**Task instructions**
1. In the risk-factor passage, what minimum bid price per share does Rule 3a51-1 use to define a penny stock?
2. Write the next part of the risk-factor passage, starting after its final sentence on preferred stock rights.

**Passage to read**
★ ★ ★ ★ ★
Our Articles of Incorporation at Article XIII provide that the Company indemnify its officers and directors to the fullest extent allowed under the laws of the State of Wyoming.
We have been advised that, in the opinion of the SEC, indemnification for liabilities arising under federal securities laws is against public policy as expressed in the Securities Act of 1933 and is, therefore, unenforceable. In the event that a claim for indemnification for liabilities arising under federal securities laws, other than the payment by us of expenses incurred or paid by a director, officer or controlling person in the successful defense of any action, suit or proceeding, is asserted by a director, officer or controlling person in connection with our activities, we will (unless in the opinion of our counsel, the matter has been settled by controlling precedent) submit to a court of appropriate jurisdiction, the question whether indemnification by us is against public policy as expressed in the Securities Act and will be governed by the final adjudication of such issue. The legal process relating to this matter if it were to occur is likely to be very costly and may result in us receiving negative publicity, either of which factors is likely to materially reduce the market and price for our shares, if such a market ever develops.
8
13.Currently, there is no established public market for our securities, and there can be no assurances that any established public market will ever develop and, even if trading begins, it is likely to be subject to significant price fluctuations.
Prior to the date of this offering circular, there has not been any established trading market for our common stock, and there is currently no established public market whatsoever for our securities. We will approach a market maker to file an application with FINRA on our behalf so as to be able to quote the shares of our common stock on the OTCQB or Pinksheets commencing upon the qualification of our offering statement of which this offering circular is a part and the subsequent closing of this offering. There can be no assurance that the market maker’s application will be accepted by FINRA nor can we estimate as to the time period that the application will require or that any buying of our shares will ever take place.
14.Any market that develops in shares of our common stock may become subject to the penny stock regulations and restrictions pertaining to low priced stocks that will create a lack of liquidity and make trading difficult or impossible.
It is possible that our shares may become considered a “penny stock” in the future. Rule 3a51-1 of the Exchange Act establishes the definition of a "penny stock," for purposes relevant to us, as any equity security that has a minimum bid price of less than $5.00 per share or with an exercise price of less than $5.00 per share, subject to a limited number of exceptions which are not available to us. This classification will severely and adversely affect any market liquidity for our common stock.
15.Our board of directors has the authority, without stockholder approval, to issue preferred stock with terms that may not be beneficial to common stockholders and with the ability to affect adversely stockholder voting power and perpetuate their control.
Our articles of incorporation allow us to issue shares of preferred stock without any vote or further action by our stockholders.
Our board of directors has the authority to fix and determine the relative rights and preferences of preferred stock. Our board of directors also has the authority to issue preferred stock without further stockholder approval. Thus, our board of directors could authorize the issuance of a series of preferred stock that would grant to holders the preferred right to our assets upon liquidation, the right to receive dividend payments before dividends are distributed to the holders of common stock and the right to the redemption of the shares, together with a premium, prior to the redemption of our common stock.
★ ★ ★ ★ ★
**Stored entries**
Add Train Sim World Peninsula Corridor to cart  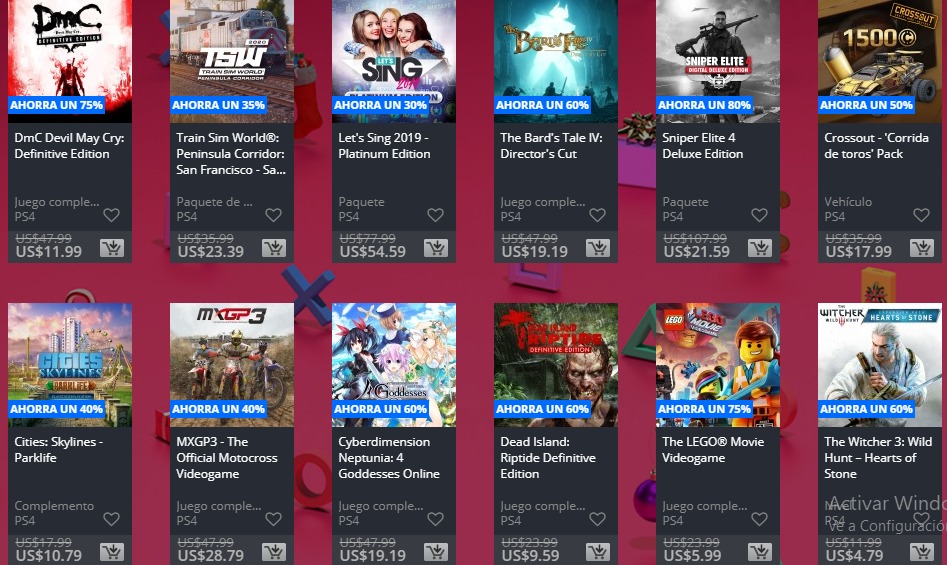(274, 247)
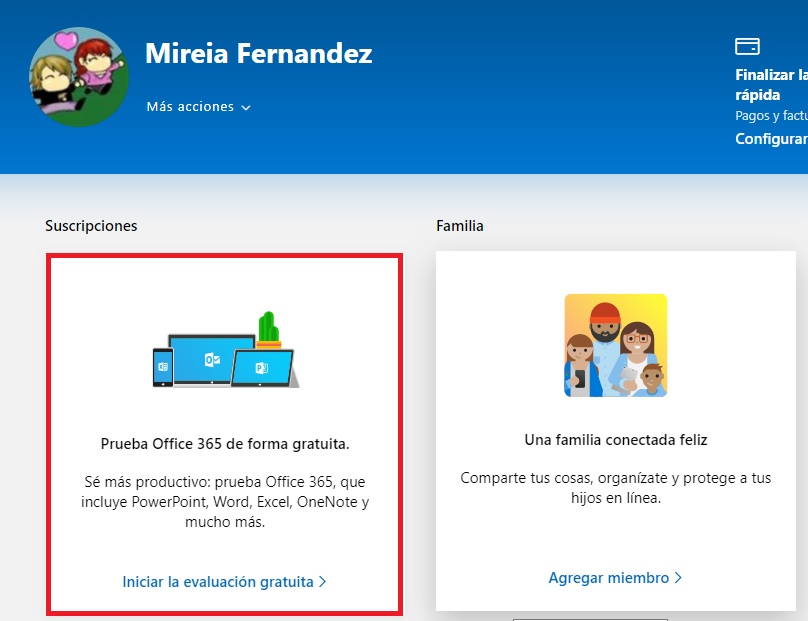
Task: Click the Prueba Office 365 de forma gratuita title
Action: pyautogui.click(x=225, y=443)

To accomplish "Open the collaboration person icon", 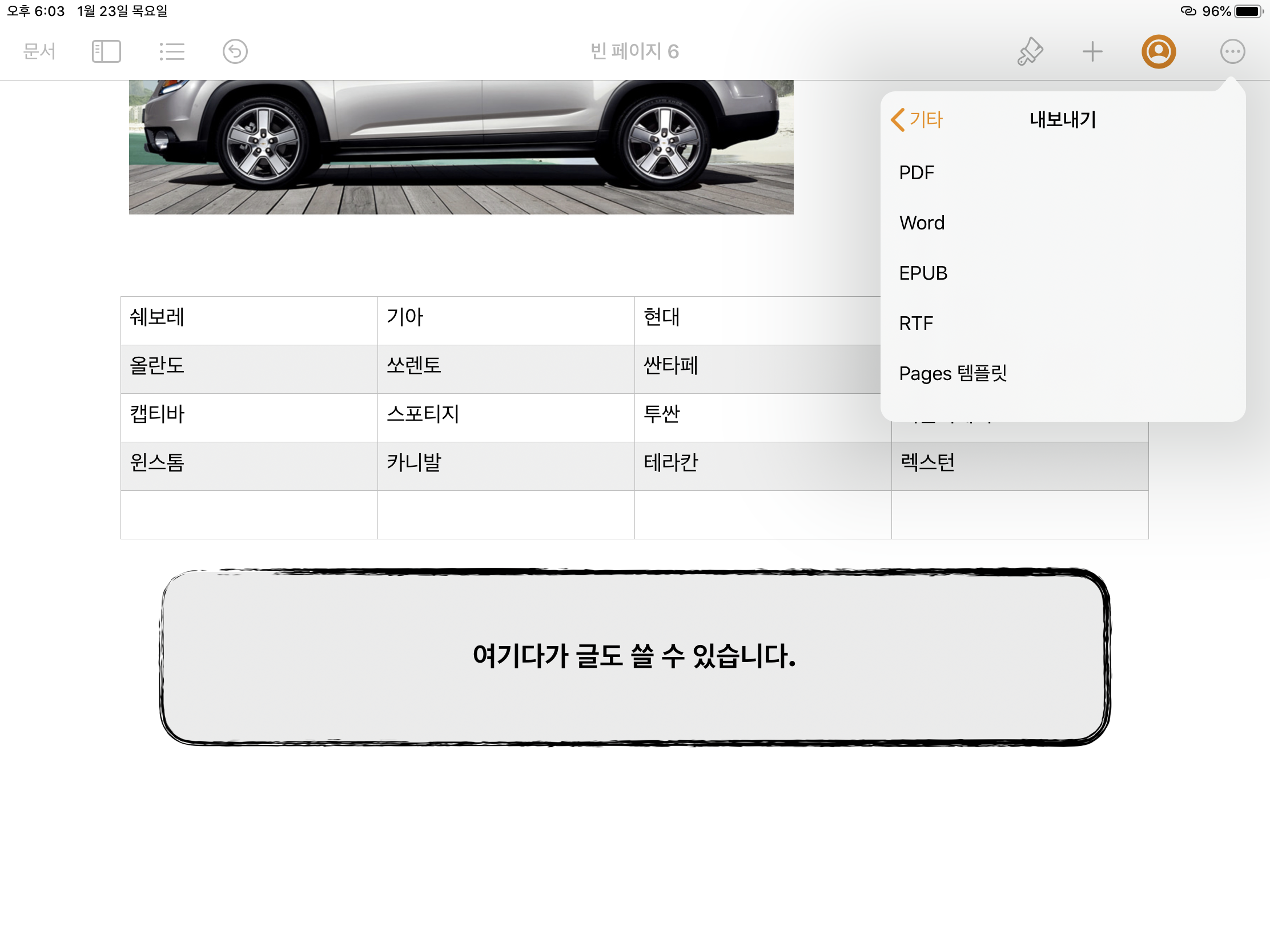I will (1158, 51).
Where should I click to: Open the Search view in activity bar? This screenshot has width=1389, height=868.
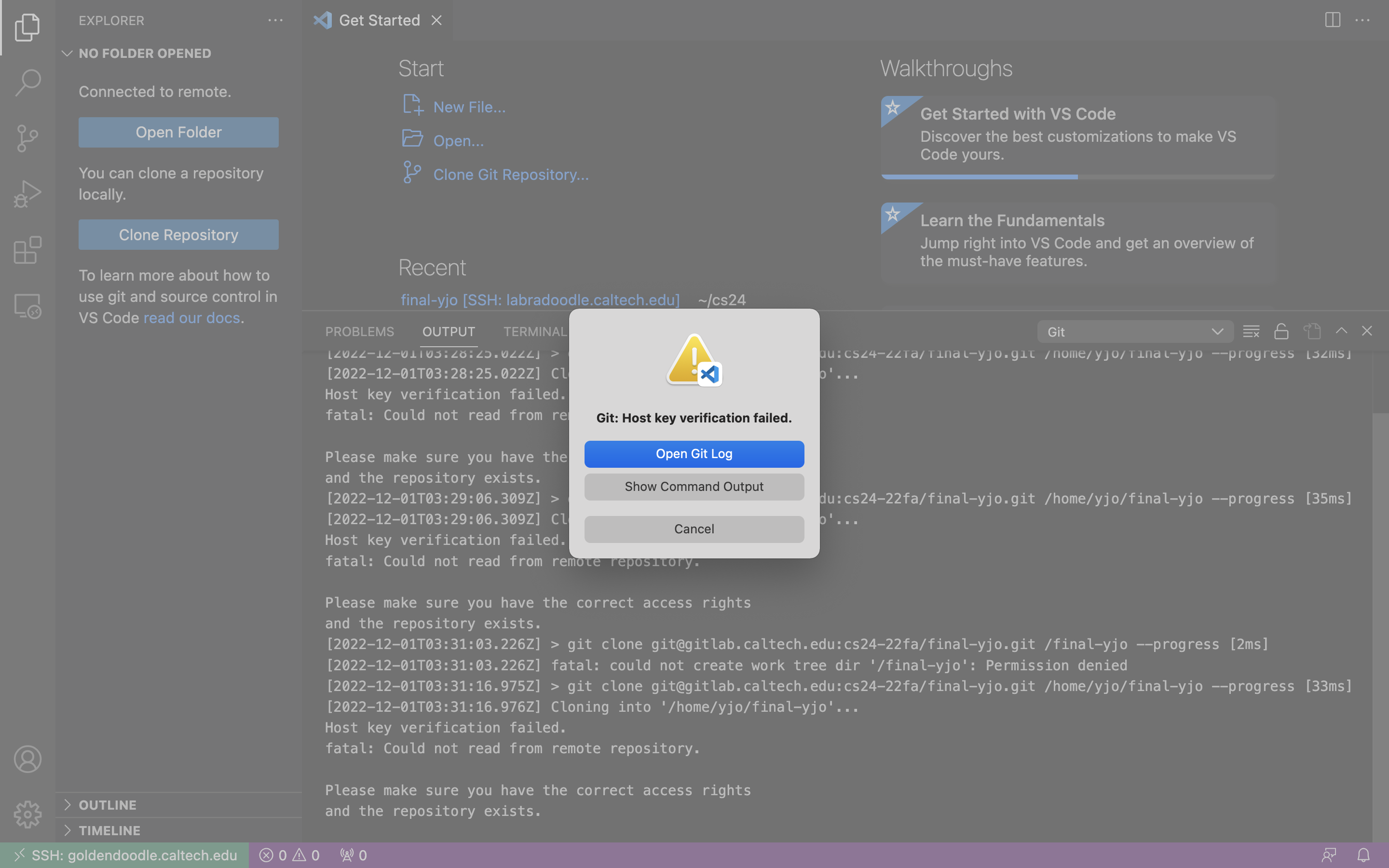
★ ★ ★ ★ ★
**Task answers**
1. Less than $5.00 per share.

2.
16.The ability of our executive officers and directors to control our business may limit or eliminate minority shareholders’ ability to influence corporate affairs.
Our executive officers and directors will beneficially own preferred stock that grants them a 51% vote in all shareholder elections. Because of this beneficial stock ownership, they will be in a position to continue to elect our board of directors, decide all matters requiring stockholder approval, including potential mergers or business changes, and determine our policies. The interests of our executive officers and directors may differ from the interests of other shareholders with respect to the issuance of shares, business transactions with or sales to other companies, selection of officers and directors and other business decisions. The other shareholders would have no way of overriding decisions made by our executive officers and directors. This level of control may also have an adverse impact on the market value of our shares because our three executive officers may institute or undertake transactions, policies or programs that may result in losses, may not take any steps to increase our visibility in the financial community and/or may sell sufficient numbers of shares to significantly decrease our price per share.
17.A significant portion of our presently issued and outstanding common shares are restricted under rule 144 of the Securities Act, as amended. If and when the restriction on any or all of these shares is lifted, and the shares are sold in the open market, the price of our common stock could be adversely affected.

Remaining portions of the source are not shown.